I wanted to know that if we are using onion routing in P2P networks, and when the data comes from the provider to onion proxy(proxy connected with requester), the data is not any more encrypted, meaning after removal of its encryption layer, Onion Proxy sends the plain text to requester. Is there a way to solve that message from provider to requester remains hidden from Onion Proxy? Regards
Put briefly. Yes, it is possible to protect the content, but that isn't onion routing. Networking is based on the concept of multiple layers building on each other, providing different capabilities. Current turning on and off on a wire becomes ones and zeroes between two interfaces, which then understand those ones and zeros to form a channel to exchange information to be passed on to some IP and then on top of the IP addressing you have a protocal that determines the format of the packets.

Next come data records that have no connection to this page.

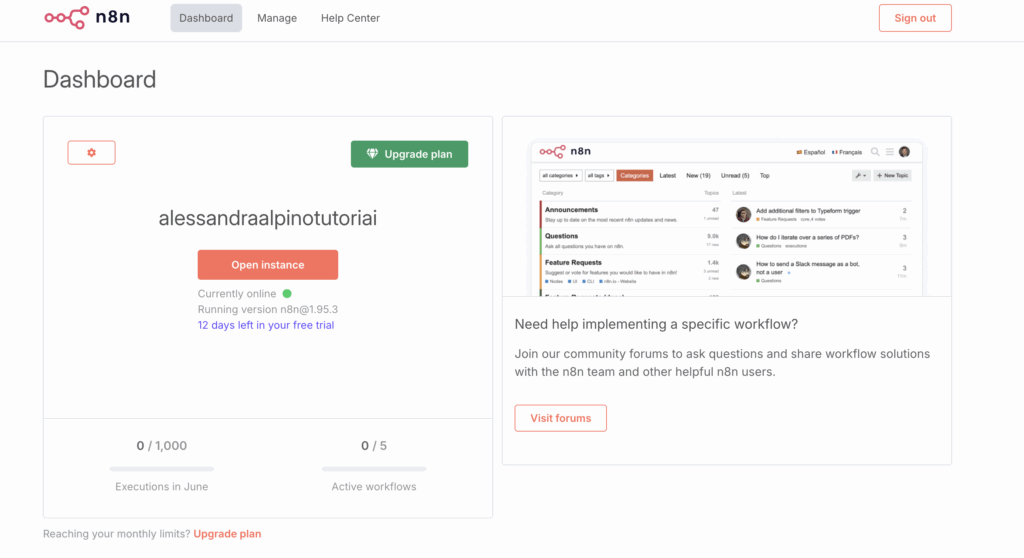The height and width of the screenshot is (558, 1024).
Task: Follow the bottom 'Upgrade plan' link
Action: coord(227,534)
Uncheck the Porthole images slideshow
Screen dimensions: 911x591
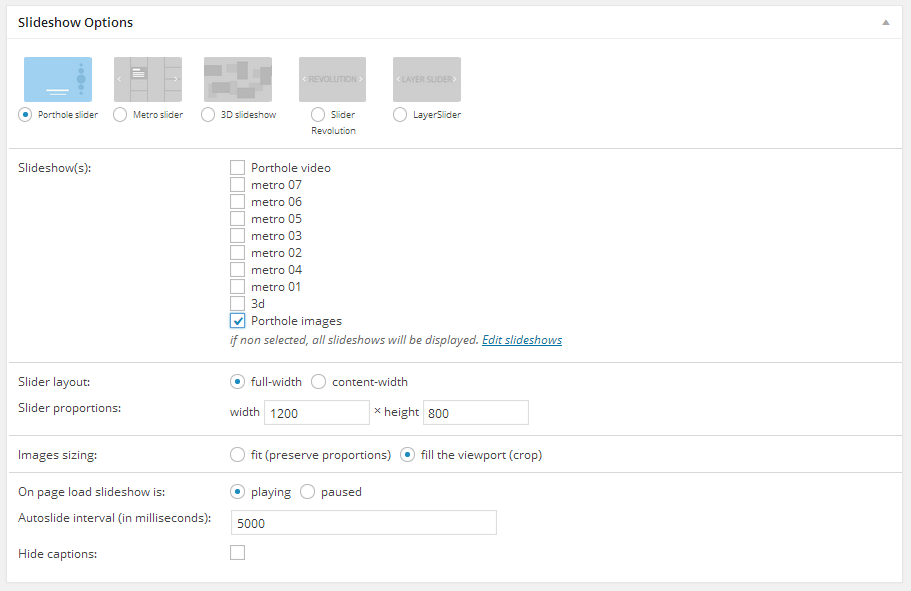click(x=237, y=321)
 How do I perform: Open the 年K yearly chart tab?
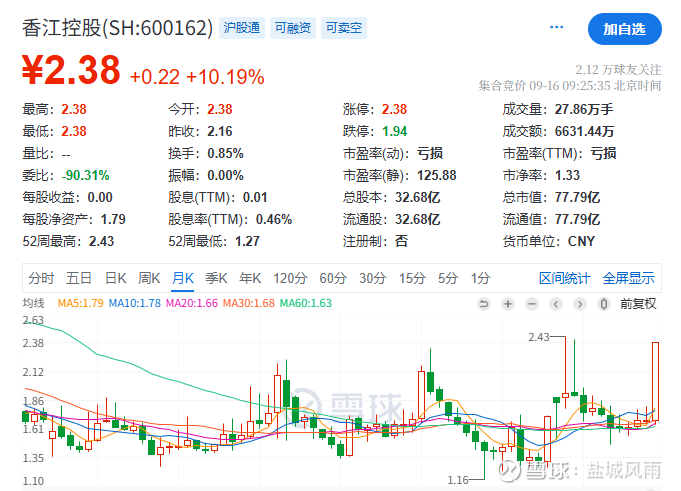pyautogui.click(x=250, y=278)
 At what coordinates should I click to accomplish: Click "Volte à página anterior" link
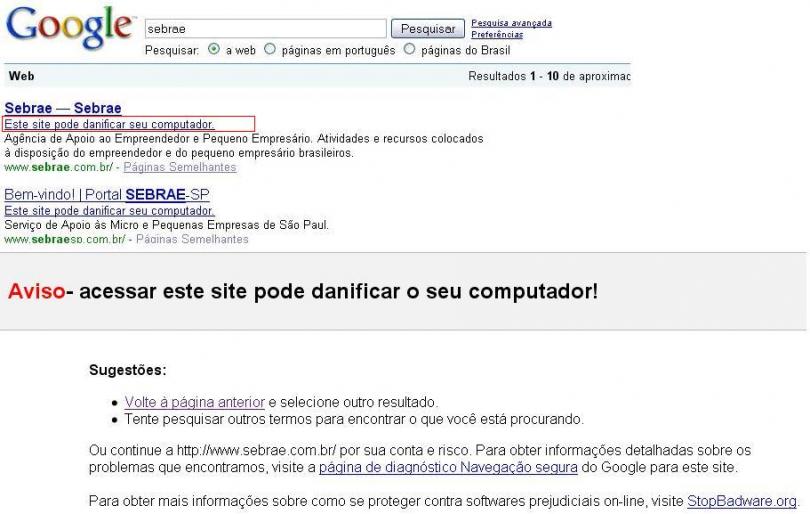coord(194,402)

This is just the first 4 levels that are used by all TCP/IP or UDP/IP traffic.
Onion routing is a similar layer put on top of all that to handle routing of information in a way that is difficult to track. It isn't designed to provide encryption. Any protocol that is designed to provide that can simply be used along the channel that onion routing produces though. This is no different from an SSL tunnel operating on the normal IP routing of the internet. The only difference is how the information is routed.

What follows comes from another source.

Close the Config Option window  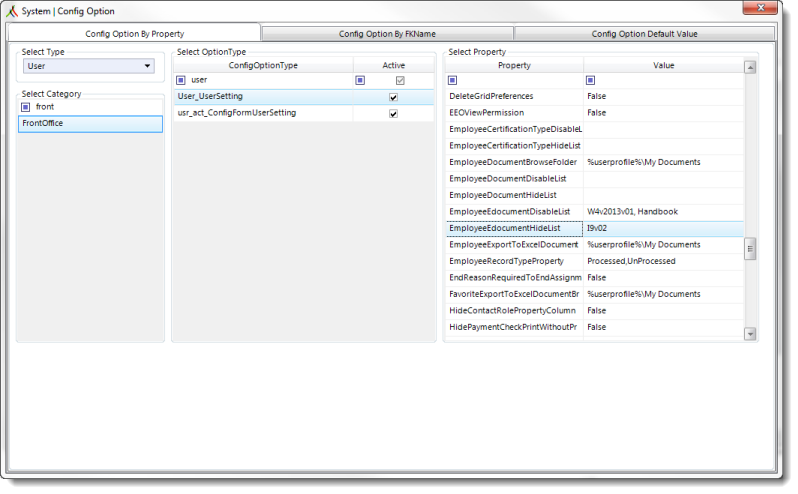(x=759, y=9)
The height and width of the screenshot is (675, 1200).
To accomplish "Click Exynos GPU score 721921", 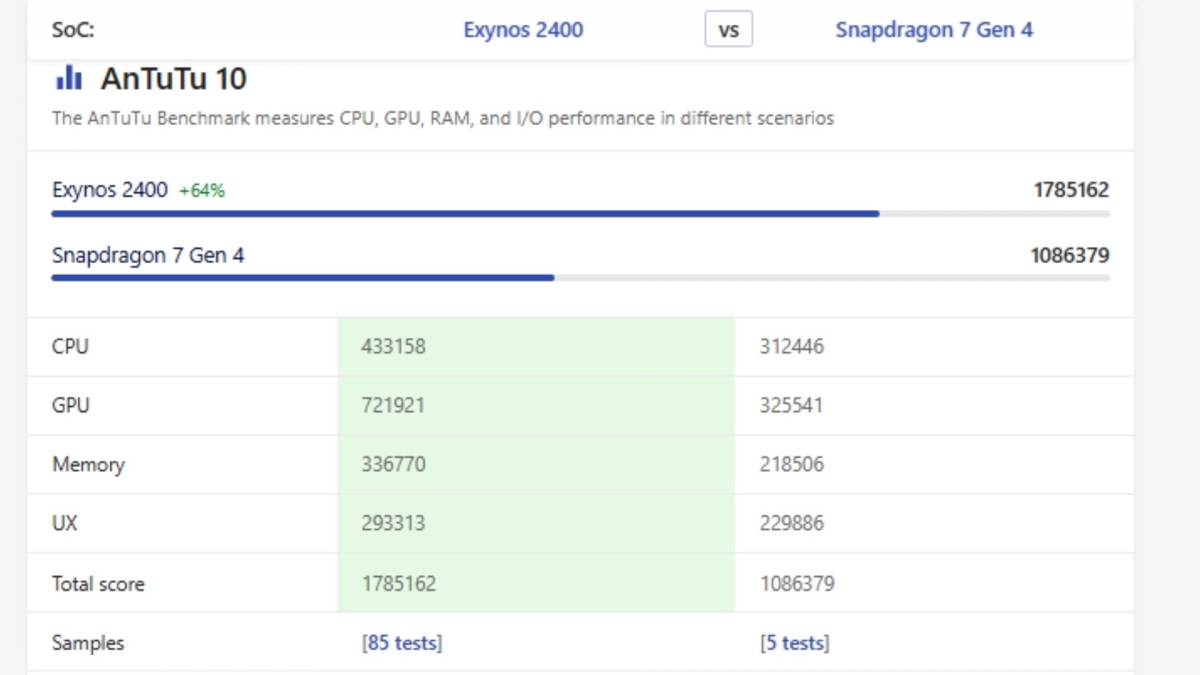I will [x=393, y=406].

Tor and similar anonymity networks work by reducing or removing the correlation between the requester's address, the server's address, and the content. So, in the case of Tor at least, an encrypted chain of nodes is created such that each node can only decrypt one layer of crypto.
There are two ways to mitigate the plaintext content issue. The first is to provide a server that operates entirely within the network, which in Tor is a hidden service. This allows the target server to be a Tor node too, so that all content is encrypted during transport. This also makes route correlation attacks more difficult, since the nodes in the chain can't tell if they're talking to another proxy node or the real target.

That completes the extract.